Personal information
- Full name: Eliakim Uasi
- Born: 21 February 1986 (age 39) Tonga

Playing information
- Position: Hooker
Representative
| Years | Team | Pld | T | G | FG | P |
| 2006–09 | Tonga | 9 | 0 | 0 | 0 | 0 |
- Source:

= Kim Uasi =

Tonga international rugby league footballer

Eliakim Uasi is a Tongan rugby league footballer who played for Tonga as a at the 2008 World Cup.

==Background==
Uasi was born in Tonga.

==Playing career==
A Mangere East Hawks junior, Uasi has previously played for the Counties Manukau Jetz and Harbour League in the Bartercard Cup competition. He has also played for the Mt Albert Lions in the Auckland Rugby League competition and has represented the Auckland Vulcans in the NSW Cup.
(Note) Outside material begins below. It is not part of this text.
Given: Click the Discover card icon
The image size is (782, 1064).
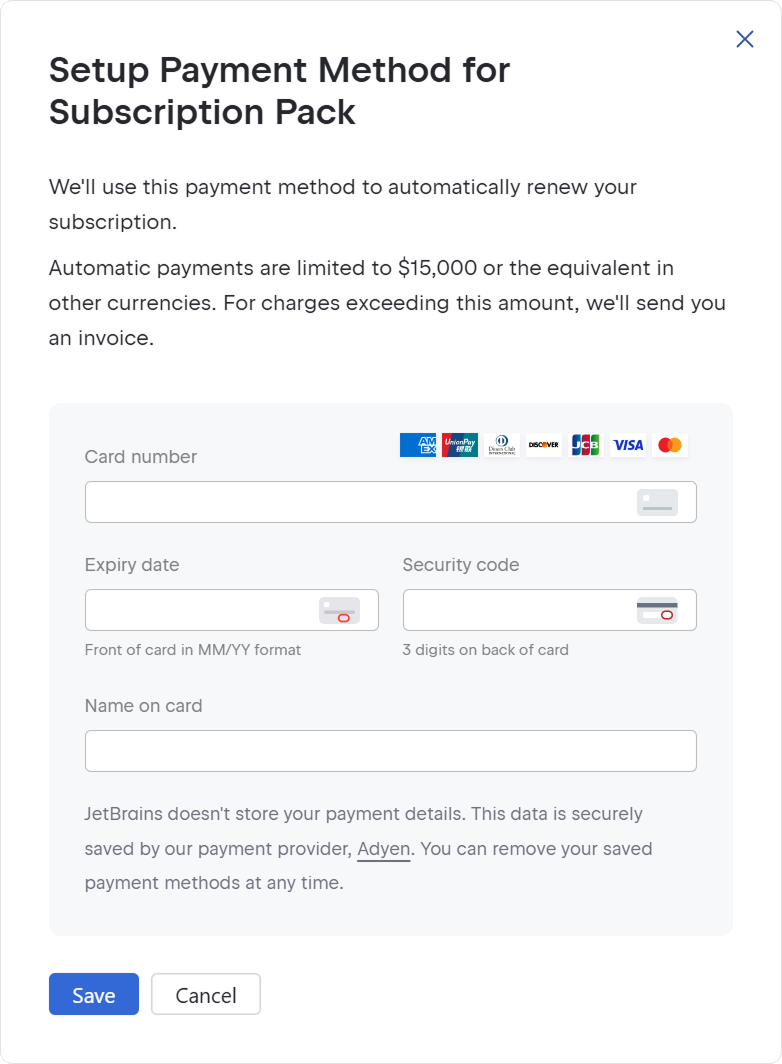Looking at the screenshot, I should tap(544, 445).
Uasi has also appeared on several occasions for the Tonga national rugby league team, playing in the 2006 Federation Shield and 2008 Rugby League World Cup.

He played for the Souths Logan Magpies in the 2011 Queensland Cup. Since 2012 he has played for the Papakura Sea Eagles.

In 2015, while playing for the Papakura Sea Eagles, he played for both Auckland and Counties Manukau.